Rosalie Birch

Personal information
- Full name: Rosalie Anne Birch
- Born: 6 December 1983 (age 42) St Albans, Hertfordshire, England
- Nickname: Cheesy
- Batting: Right-handed
- Bowling: Right-arm off break
- Role: All-rounder

International information
- National side: England (2003–2008);
- Test debut (cap 139): 7 August 2003 v South Africa
- Last Test: 15 February 2008 v Australia
- ODI debut (cap 101): 13 August 2003 v South Africa
- Last ODI: 24 February 2008 v New Zealand
- ODI shirt no.: 21
- T20I debut (cap 1): 5 August 2004 v New Zealand
- Last T20I: 1 February 2008 v Australia

Domestic team information
- 2000–2011: Sussex Women
- 2012–2016: Devon Women
- 2016: Western Storm

Career statistics
| Competition | WTest | WODI | WT20I | WLA |
| Matches | 7 | 37 | 4 | 185 |
| Runs scored | 158 | 301 | 27 | 3,307 |
| Batting average | 17.55 | 15.05 | 6.75 | 23.96 |
| 100s/50s | 0/1 | 0/0 | 0/0 | 3/11 |
| Top score | 62 | 46* | 11 | 107* |
| Balls bowled | 860 | 1,342 | 48 | 3,957 |
| Wickets | 13 | 46 | 5 | 122 |
| Bowling average | 30.15 | 18.04 | 7.80 | 19.00 |
| 5 wickets in innings | 0 | 1 | 0 | 3 |
| 10 wickets in match | 0 | 0 | 0 | 0 |
| Best bowling | 3/57 | 5/50 | 4/27 | 5/25 |
| Catches/stumpings | 4/– | 7/– | 1/– | 63/– |
- Source: CricketArchive, 27 February 2021

= Rosalie Birch =

English cricketer (born 1983)

Rosalie Anne Birch (born 6 December 1983) is an English former cricketer who played as a right-arm off break bowler and right-handed lower middle order batter. She appeared in 7 Test matches, 37 One Day Internationals and 4 Twenty20 Internationals for England between 2003 and 2008. She was part of the England team that won the Ashes in 2005 and retained them in 2008.

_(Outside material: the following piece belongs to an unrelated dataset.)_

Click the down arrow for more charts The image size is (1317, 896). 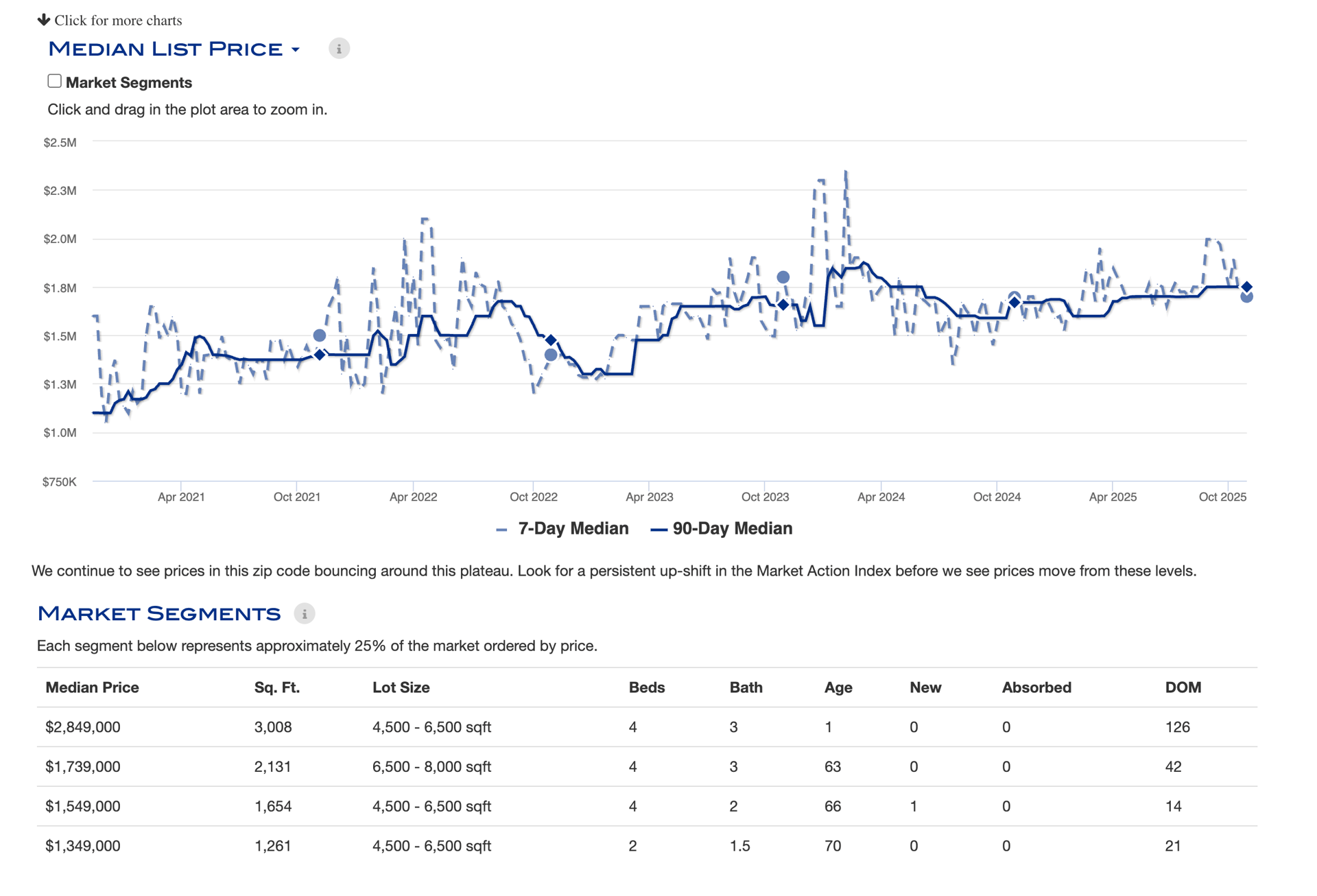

Domestically, Birch played for Sussex and later for Devon. She was also named in Western Storm's squad for the inaugural Women's Cricket Super League in 2016 but did not make an appearance.

From 2003, Birch combined her cricketing career with full-time study at the University of Sussex. She graduated with a BA in linguistics in 2006.